At the hearing, E.H. also described the vitamin C injections. E.H. testified that, for the injections, Johnson used a “very large” syringe, about the size of a “magic marker.” She said that, “a couple of times,” Johnson injected the vitamin C “more in towards the rectum, and at the very end of the cheek of the buttock, as opposed to up on the hips, where you normally think of getting shots . . . .” E.H. noted that Johnson “felt around a lot” when he administered the vitamin C shots because “there was a lot of knots in my buttocks, that he was trying to miss with the injections.” She received two vitamin C treatments for her upper respiratory complaints. Later, while waiting to get into a sun bed, E.H. began to experience dizziness, sudden headache, and blurred vision. Johnson diagnosed this episode as a “mini-stroke.” As treatment for this, Johnson administered a third round of vitamin C injections, explaining that the vitamin C injections would “help my body deal with that stress and trauma of the stroke.”
E.H. also testified that the PICC line inserted in her arm to facilitate the series of intravenous hydrogen peroxide treatments became loose, that there was an opening between the tape holding the PICC line and her skin, and that her arm became red and ached where the PICC line was inserted. When E.H. told Johnson about this, Johnson told her that re-dressing the PICC line was not included in her pricing plan. He did, however, change the dressing, for which he charged her an additional fee.

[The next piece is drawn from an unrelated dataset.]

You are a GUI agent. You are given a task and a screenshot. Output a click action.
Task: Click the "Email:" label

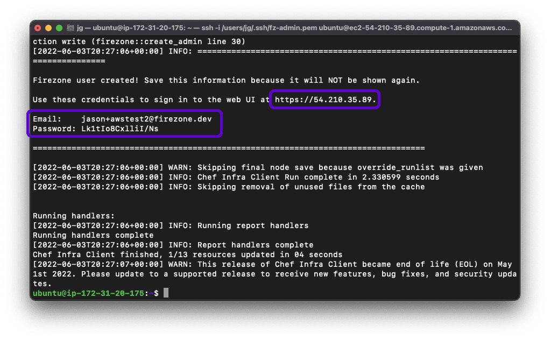[x=47, y=119]
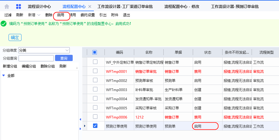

Next, E. H. testified that a small knot appeared on her right buttock. The knot became sore, and, within a few days, grew larger. To treat this, Johnson applied a charcoal poultice. When this did not solve the problem, Johnson finally recommended that E.H. see a surgeon. E.H. testified that the surgeon recommended by Johnson was unfamiliar with candidiasis, and the surgeon recommended antibiotics and an ultrasound test to determine the source of the pain in her buttock. Considering that this recommendation was at odds with Johnson’s opinion that she should not use antibiotics, and considering the discomfort in her arm from the loose PICC line, E.H. decided to get a second opinion. E.H. then visited Dr. Shoffner, her former physician.
Dr. Shoffner testified at the hearing as well. Dr. Shoffner said that E.H. visited her and had a “large area of erythema, induration, warmth . . . in the middle of the right buttock.” [Footnote 5] Dr. Shoffner testified that intramuscular injections, such as the injections of vitamin C given to E.H., should not be given near the crease of the buttocks because doing so could irritate or inflame a large nerve going down the middle of the buttocks. Dr. Shoffner noted: ” . . . I just have never heard of anybody giving an injection, an intramuscular injection, within the crease, close to the rectum. That seemed extremely inappropriate to me.”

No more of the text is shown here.